According to the report, TB claimed 1.8 million lives last year. The rate of reduction in TB cases remained alarmingly static at 1.5 percent from 2014 to 2015. TB remains in the top-ten cases of death worldwide, beating HIV and malaria. It should be noted, though, that among 1.8 million of TB victims 0.4 million were co-infected with HIV.
The WHO warned that if countries across the globe don’t make more effort to combat TB, the goal of a 90 percent reduction in TB deaths and an 80 percent reduction in TB cases by 2030 compared with 2015 won’t be reached. This grand goal was agreed on both at the World Health Assembly and at the United Nations General Assembly.
“We face an uphill battle to reach the global targets for tuberculosis,” said WHO Director General Dr. Margaret Chan. “There must be a massive scale-up of efforts, or countries will continue to run behind this deadly epidemic and these ambitious goals will be missed.”
According to the report, just six countries were home to 60 percent of new cases of TB globally. India easily took first place among the six.
“Six countries accounted for 60 per cent of the new cases – India, Indonesia, China, Nigeria, Pakistan and South Africa. Global progress depends on major advances in TB prevention and care in these countries,” WHO said in its report.
WHO highlighted another serious problem in the report – Multidrug-resistant TB (MDR-TB), which remains “a public health crisis.” The global healthcare body estimates that 480,000 of the new TB cases in 2015 are in fact MDR-TB.
“The dismal progress in the TB response is a tragedy for the millions of people suffering from this disease. To save more lives now, we must get newly recommended rapid tests, drugs and regimens to those who need them. Current actions and investments fall far short of what is needed,” said Director of the WHO Global TB Program Dr. Mario Raviglione. “The world is finally waking up to the threat of antimicrobial resistance – now is the time to accelerate the MDR-TB response.”
The major burden of MDR-TB lies with three countries: India, China and Russia. These countries account for nearly a half of all recorded cases.

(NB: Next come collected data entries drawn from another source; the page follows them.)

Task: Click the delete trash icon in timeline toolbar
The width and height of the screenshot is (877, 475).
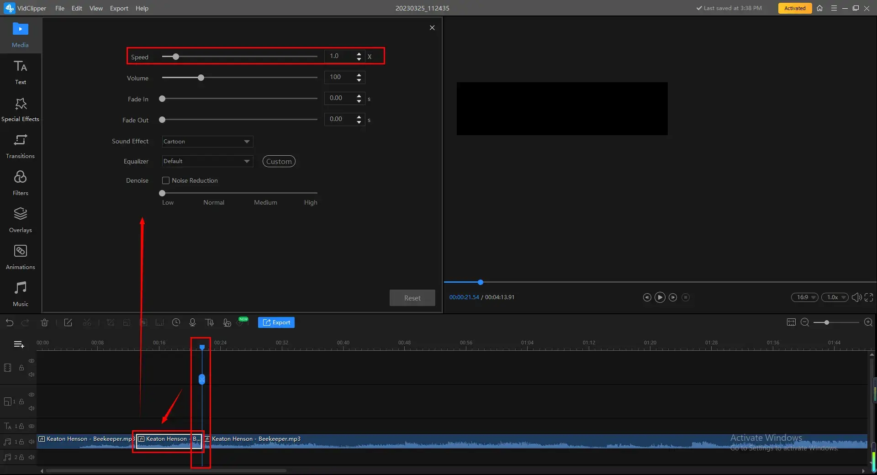Action: (x=44, y=322)
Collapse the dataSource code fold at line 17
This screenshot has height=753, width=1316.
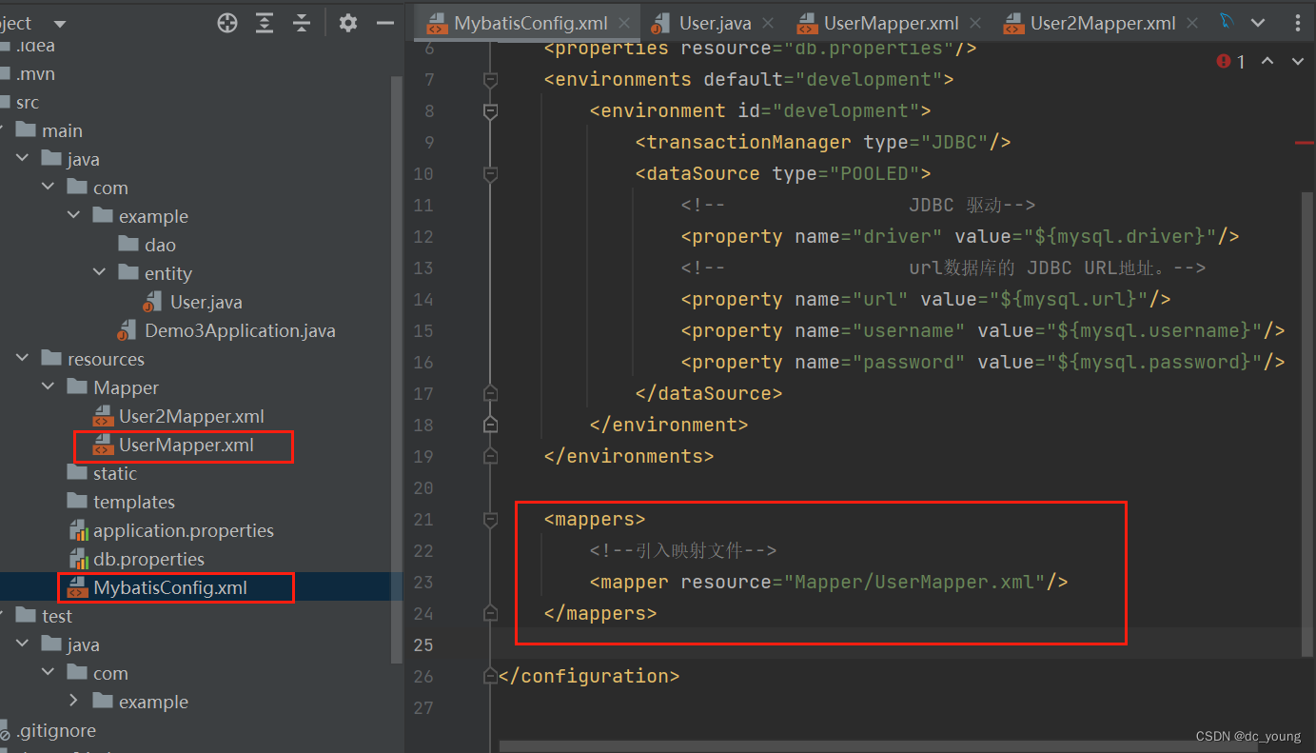coord(490,393)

Drug-resistant bacteria have become a global threat in recent years. According to the WHO, antibiotic resistance is one of the major public health threats on the planet. Overuse and misuse of antibiotics in treatment of both humans and animals leads to mutations and makes once curable or thought to be ‘defeated’ diseases a grave threat. According to some studies, if new effective antibiotics are not developed and produced on a large enough scale, some 10 million people globally will be dying of untreatable diseases by 2050.